== Exercise details ==
Return all lines of the data in which the string "blue" occurs.

== Materials provided ==
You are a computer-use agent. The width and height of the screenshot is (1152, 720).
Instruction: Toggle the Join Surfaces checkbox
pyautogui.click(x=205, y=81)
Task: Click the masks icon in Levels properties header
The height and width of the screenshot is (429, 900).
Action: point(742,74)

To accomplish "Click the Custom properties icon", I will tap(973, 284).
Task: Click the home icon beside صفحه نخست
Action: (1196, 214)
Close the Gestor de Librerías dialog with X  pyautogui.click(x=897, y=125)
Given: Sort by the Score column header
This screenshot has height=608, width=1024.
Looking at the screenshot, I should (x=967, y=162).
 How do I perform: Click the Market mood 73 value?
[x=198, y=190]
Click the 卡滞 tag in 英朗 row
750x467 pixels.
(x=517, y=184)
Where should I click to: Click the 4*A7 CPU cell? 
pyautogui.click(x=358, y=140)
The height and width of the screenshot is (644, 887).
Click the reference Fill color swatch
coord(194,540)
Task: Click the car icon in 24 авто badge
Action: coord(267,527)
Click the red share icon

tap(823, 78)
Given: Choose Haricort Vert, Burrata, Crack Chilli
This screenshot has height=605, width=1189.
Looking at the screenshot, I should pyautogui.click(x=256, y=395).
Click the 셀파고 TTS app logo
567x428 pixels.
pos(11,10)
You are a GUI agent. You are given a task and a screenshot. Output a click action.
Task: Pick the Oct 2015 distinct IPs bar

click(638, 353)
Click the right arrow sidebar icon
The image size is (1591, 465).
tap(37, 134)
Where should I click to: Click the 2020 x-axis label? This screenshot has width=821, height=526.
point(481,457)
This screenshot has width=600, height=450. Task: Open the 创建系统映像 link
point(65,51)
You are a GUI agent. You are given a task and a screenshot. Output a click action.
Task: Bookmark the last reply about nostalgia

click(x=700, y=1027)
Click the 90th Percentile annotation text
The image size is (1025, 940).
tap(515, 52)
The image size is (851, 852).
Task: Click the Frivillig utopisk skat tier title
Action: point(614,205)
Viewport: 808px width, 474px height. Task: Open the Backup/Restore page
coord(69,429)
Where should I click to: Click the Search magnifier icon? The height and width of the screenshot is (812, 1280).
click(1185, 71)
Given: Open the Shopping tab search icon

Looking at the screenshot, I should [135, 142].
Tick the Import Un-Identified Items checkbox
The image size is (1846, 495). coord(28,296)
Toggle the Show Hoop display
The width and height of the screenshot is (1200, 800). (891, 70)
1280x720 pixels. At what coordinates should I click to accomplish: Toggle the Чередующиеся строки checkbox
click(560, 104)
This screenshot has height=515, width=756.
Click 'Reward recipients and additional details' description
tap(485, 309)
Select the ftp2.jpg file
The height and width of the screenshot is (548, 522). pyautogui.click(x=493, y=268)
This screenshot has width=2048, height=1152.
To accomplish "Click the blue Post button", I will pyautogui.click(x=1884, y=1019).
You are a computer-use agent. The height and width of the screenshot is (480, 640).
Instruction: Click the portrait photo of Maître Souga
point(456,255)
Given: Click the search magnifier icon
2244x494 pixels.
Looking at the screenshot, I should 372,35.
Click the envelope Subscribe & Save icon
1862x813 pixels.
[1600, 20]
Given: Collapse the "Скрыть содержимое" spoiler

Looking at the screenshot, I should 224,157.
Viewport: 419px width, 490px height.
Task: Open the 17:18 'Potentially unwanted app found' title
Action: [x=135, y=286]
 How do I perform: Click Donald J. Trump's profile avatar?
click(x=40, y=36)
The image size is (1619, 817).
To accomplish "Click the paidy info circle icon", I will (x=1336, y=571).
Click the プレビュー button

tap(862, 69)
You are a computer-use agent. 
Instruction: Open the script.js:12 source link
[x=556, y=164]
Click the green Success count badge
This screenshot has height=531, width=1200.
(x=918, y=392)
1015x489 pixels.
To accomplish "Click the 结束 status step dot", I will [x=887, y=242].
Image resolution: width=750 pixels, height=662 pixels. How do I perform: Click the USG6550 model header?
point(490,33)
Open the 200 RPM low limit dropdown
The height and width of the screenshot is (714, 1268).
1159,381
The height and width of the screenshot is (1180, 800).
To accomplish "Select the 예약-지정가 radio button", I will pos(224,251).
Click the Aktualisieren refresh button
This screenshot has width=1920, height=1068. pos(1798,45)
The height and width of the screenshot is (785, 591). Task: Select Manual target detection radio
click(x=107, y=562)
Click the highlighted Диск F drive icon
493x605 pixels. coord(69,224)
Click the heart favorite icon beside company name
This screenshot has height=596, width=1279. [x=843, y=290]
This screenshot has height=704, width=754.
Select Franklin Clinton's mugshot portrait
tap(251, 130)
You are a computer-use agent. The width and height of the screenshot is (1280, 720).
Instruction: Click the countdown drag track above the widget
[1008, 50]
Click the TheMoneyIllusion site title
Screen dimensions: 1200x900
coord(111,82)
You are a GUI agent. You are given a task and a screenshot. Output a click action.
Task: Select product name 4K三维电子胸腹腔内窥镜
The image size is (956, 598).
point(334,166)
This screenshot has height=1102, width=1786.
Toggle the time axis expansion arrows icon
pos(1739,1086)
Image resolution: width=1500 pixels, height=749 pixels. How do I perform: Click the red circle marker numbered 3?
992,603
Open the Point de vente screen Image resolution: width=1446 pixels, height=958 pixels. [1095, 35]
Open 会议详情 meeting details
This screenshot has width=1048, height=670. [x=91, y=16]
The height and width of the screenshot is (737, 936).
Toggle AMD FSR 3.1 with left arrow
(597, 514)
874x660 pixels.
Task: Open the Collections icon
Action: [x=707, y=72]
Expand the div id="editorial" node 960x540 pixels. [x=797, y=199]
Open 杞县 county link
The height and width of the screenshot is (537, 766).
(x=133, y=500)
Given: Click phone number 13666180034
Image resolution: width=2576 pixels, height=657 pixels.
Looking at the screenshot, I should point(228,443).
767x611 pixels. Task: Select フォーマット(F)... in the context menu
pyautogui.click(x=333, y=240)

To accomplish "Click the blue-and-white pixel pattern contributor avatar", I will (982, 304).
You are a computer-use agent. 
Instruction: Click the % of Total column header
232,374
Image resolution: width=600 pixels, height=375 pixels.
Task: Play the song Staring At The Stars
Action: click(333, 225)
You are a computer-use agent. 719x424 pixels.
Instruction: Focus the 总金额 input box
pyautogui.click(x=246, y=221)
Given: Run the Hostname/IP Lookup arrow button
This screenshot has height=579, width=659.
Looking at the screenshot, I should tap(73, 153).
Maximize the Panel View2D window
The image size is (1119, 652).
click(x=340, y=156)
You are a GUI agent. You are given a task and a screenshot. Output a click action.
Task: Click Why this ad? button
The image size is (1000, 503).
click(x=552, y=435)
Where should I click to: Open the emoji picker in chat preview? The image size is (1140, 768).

== Result of this task ==
To accomplish "Click the blue Post button", I will pyautogui.click(x=1884, y=1019).
To accomplish "Click the blue-and-white pixel pattern contributor avatar", I will (982, 304).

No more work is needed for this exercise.